The saxophone spectrum Available to Purchase

The geometrical nature of the saxophone air column is outlined, along with a sketch of the theory of sound production and radiation of saxophones. The discussion is based upon a similar but somewhat more detailed discussion of the clarinet and its spectrum published recently by Benade and Kouzoupis [J. Acoust. Soc. Am. 83, 292–304 (1988)]. Room‐averaged spectra were measured for essentially all notes in the low and second registers of a B‐flat tenor and an E‐flat alto saxophone played at a mezzoforte level (so that the reed was beating steadily). It is shown that the observed spectra have a great regularity of pattern that is in good agreement with theoretical expectation.

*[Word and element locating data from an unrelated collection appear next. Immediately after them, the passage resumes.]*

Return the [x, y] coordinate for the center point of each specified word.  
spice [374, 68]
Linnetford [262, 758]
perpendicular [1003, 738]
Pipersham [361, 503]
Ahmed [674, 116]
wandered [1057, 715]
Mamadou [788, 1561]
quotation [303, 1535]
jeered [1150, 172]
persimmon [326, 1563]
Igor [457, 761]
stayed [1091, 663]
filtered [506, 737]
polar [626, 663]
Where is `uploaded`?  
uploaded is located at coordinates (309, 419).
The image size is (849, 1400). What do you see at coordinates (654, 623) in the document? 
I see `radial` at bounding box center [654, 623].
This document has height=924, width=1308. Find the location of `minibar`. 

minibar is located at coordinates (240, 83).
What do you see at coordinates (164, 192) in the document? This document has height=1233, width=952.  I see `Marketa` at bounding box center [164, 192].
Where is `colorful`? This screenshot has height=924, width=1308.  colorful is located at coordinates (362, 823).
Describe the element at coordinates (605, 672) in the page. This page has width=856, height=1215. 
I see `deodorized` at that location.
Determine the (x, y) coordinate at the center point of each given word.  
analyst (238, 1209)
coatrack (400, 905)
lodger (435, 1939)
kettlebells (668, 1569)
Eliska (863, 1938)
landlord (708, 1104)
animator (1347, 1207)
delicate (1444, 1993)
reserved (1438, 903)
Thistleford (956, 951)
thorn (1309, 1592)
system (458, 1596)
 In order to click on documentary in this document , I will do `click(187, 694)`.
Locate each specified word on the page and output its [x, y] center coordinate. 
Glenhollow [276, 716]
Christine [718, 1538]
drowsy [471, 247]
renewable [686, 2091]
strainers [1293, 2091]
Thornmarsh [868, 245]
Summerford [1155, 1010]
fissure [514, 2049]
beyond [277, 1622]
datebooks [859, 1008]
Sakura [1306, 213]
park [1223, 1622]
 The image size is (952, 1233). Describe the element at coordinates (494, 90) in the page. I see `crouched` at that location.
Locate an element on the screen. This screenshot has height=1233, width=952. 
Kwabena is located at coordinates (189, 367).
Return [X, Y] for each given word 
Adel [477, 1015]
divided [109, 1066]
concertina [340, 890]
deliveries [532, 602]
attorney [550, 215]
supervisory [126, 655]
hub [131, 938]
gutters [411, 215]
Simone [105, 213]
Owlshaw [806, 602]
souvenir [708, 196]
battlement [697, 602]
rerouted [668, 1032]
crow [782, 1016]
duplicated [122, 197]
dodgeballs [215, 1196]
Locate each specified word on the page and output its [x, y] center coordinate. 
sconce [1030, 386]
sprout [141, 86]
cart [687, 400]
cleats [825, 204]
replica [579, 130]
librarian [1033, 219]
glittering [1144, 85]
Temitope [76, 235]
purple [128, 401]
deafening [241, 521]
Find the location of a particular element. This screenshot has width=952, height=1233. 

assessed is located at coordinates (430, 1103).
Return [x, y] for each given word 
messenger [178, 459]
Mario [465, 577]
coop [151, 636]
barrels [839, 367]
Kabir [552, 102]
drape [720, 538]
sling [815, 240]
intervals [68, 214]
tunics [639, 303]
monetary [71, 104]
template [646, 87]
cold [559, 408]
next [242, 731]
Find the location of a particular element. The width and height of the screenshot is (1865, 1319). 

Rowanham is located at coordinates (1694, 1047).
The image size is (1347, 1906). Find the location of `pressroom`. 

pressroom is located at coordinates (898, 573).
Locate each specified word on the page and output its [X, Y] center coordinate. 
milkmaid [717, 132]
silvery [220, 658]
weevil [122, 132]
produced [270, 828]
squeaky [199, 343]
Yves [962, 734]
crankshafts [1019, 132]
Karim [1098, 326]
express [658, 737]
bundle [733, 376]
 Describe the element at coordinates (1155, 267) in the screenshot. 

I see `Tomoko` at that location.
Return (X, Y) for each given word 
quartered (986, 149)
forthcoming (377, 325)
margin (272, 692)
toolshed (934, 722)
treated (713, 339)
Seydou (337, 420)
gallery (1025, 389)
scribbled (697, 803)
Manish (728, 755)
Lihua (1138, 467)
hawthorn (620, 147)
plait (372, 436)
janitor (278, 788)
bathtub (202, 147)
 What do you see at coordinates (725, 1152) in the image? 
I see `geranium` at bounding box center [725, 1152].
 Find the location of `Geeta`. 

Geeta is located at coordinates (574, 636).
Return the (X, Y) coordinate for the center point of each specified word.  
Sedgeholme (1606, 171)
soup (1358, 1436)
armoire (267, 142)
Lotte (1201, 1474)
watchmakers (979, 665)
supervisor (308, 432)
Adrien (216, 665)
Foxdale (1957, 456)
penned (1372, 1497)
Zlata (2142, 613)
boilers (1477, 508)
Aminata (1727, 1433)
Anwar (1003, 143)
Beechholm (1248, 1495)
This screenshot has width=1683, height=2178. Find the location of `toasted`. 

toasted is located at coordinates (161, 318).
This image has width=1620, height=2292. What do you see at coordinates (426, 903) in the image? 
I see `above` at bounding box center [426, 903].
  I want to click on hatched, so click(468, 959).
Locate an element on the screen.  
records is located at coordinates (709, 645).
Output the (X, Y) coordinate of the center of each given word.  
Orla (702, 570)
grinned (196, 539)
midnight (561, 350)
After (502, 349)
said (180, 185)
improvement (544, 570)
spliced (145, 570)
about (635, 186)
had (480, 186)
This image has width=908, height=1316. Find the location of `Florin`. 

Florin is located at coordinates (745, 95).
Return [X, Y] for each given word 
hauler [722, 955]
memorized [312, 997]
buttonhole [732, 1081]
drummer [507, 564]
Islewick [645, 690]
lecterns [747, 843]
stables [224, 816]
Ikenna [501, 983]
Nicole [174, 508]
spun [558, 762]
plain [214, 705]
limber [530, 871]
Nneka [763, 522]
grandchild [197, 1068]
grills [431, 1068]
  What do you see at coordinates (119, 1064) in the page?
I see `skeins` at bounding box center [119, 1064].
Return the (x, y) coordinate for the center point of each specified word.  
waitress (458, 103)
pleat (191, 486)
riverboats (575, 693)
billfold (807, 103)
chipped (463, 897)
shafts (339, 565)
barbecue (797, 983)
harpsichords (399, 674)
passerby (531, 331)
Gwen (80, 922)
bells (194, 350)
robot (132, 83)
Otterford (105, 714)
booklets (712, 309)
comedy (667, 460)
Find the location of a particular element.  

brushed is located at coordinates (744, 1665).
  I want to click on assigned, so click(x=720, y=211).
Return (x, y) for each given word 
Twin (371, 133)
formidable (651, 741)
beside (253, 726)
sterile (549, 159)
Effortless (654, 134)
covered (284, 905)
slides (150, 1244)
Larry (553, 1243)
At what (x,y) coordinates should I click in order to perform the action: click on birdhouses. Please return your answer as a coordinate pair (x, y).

All amplitudes of spectral components of all notes fit the same spectrum envelope function, E(x)=[Nx/(1+x⁷)]^1/2. Here, N is a normalizing constant and x=f/f_b, where f_b is a break frequency characteristic of the instrument. This break frequency is closely related to the instrument’s tonehole lattice cutoff frequency f_c. In addition to the f^1/2 (3‐dB/oct) spectral rise below f_b and the 1/f³ fall (18 dB/oct) above f_b, we find one or more ‘‘spectral notches’’ in the envelope. These are associated with the fact that the reed is beating, and they may lie almost anywhere in the upper part of the spectrum. The values of f_b for the tenor and the alto saxophones are 618 and 837 Hz. These lie about a semitone below the break frequencies that would be calculated for such transposing instruments on the basis of the 1500‐Hz f_c that belongs to essentially all of the nontransposing soprano instruments. The systematic behavior of the spectrum when the instruments are played at a stronger or weaker dynamic level is also outlined and explained.